EDU-1502: Adds bigQuery page

franrob-projects · franrob-projects · commit b7d2197a8a0a · 2025-02-20T18:39:15.000+01:00
diff --git a/content/bigquery.textile b/content/bigquery.textile
@@ -0,0 +1,108 @@
+---
+title: BigQuery rule
+meta_description: "Stream realtime event data from Ably into Google BigQuery using the Firehose BigQuery rule. Configure, and analyze your data efficiently."
+---
+
+Stream events published to Ably directly into a table in "BigQuery":https://cloud.google.com/bigquery?utm_source=google&utm_medium=cpc&utm_campaign=emea-es-all-en-dr-bkws-all-all-trial-e-gcp-1707574&utm_content=text-ad-none-any-dev_c-cre_574561258287-adgp_Hybrid+%7C+BKWS+-+EXA+%7C+Txt+-+Data+Analytics+-+BigQuery+-+v1-kwid_43700072692462237-kwd-12297987241-userloc_1005419&utm_term=kw_big+query-net_g-plac_&&gad_source=1&gclid=Cj0KCQiAwtu9BhC8ARIsAI9JHanslQbN6f8Ho6rvEvozknlBMbqaea0s6ILK-VA9YpQhRr_IUrVz6rYaAtXeEALw_wcB&gclsrc=aw.ds&hl=en for analytical or archival purposes. General use cases include:
+
+* Realtime analytics on message data.
+* Centralized storage for raw event data, enabling downstream processing.

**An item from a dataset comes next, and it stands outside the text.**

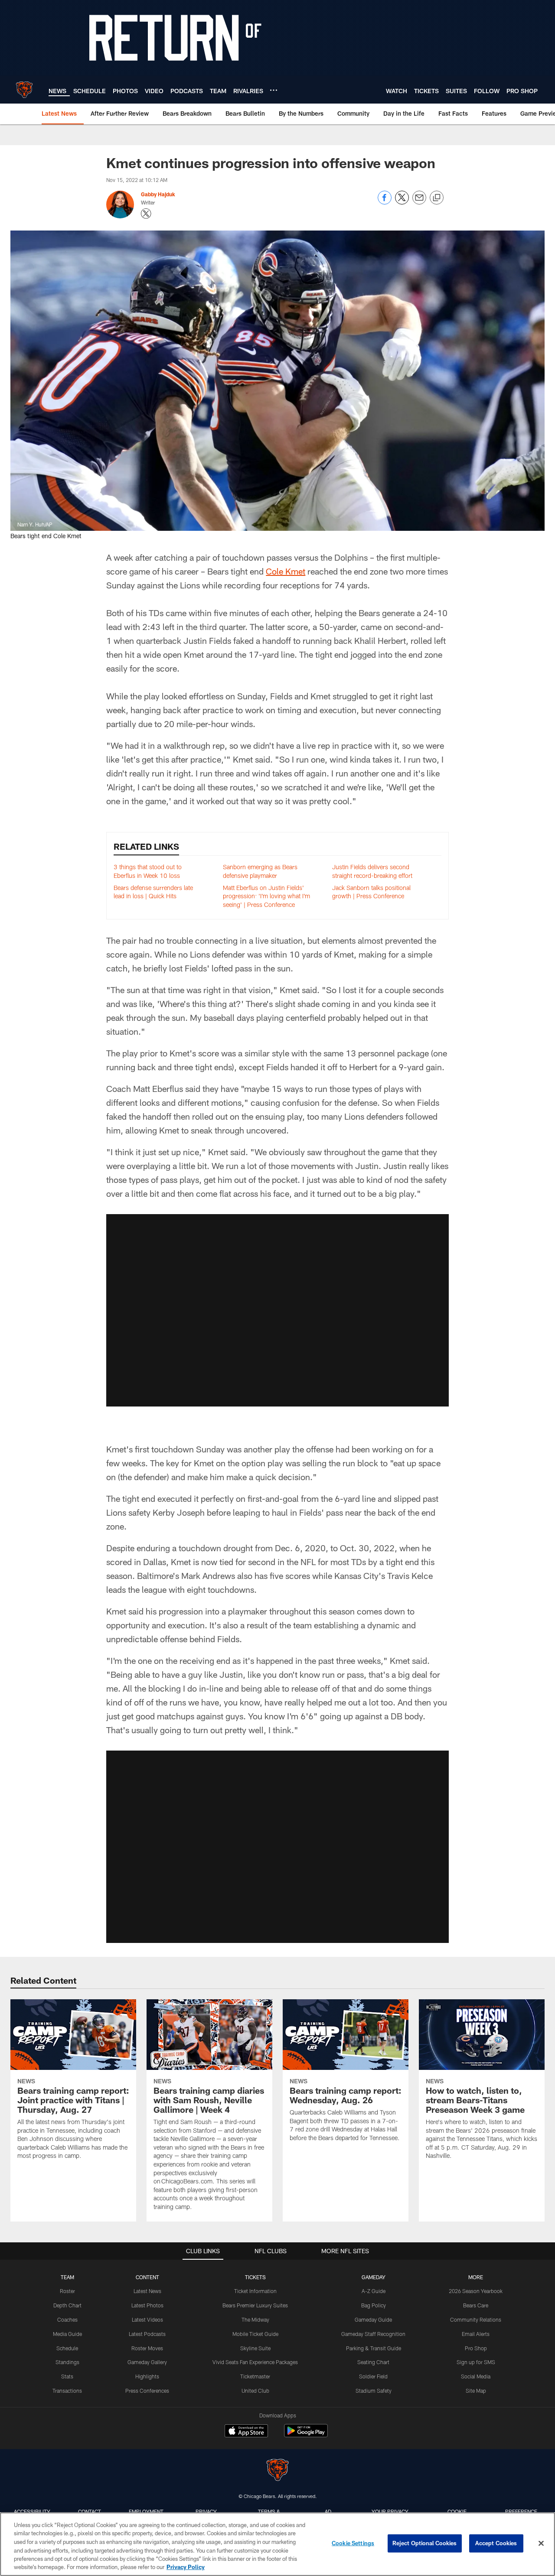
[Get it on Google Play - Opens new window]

+* Historical auditing of messages.
+
+<aside data-type='note'>
+<p>Ably's BigQuery integration rule for "Firehose":/integrations/streaming is in development status.</p>
+</aside>
+
+h3(#create-rule). Create a BigQuery rule
+
+Set up the necessary BigQuery resources, permissions, and authentication to enable Ably to securely write data to a BigQuery table:
+
+* Create or select a BigQuery dataset in the Google Cloud Console.
+* Create a BigQuery table in that dataset:
+** Use the "JSON schema":#schema.
+** For large datasets, partition the table by ingestion time, with daily partitioning recommended for optimal performance.
+* Create a Google Cloud Platform (GCP) "service account":https://cloud.google.com/iam/docs/service-accounts-create?utm_source=chatgpt.com with the minimal required BigQuery permissions.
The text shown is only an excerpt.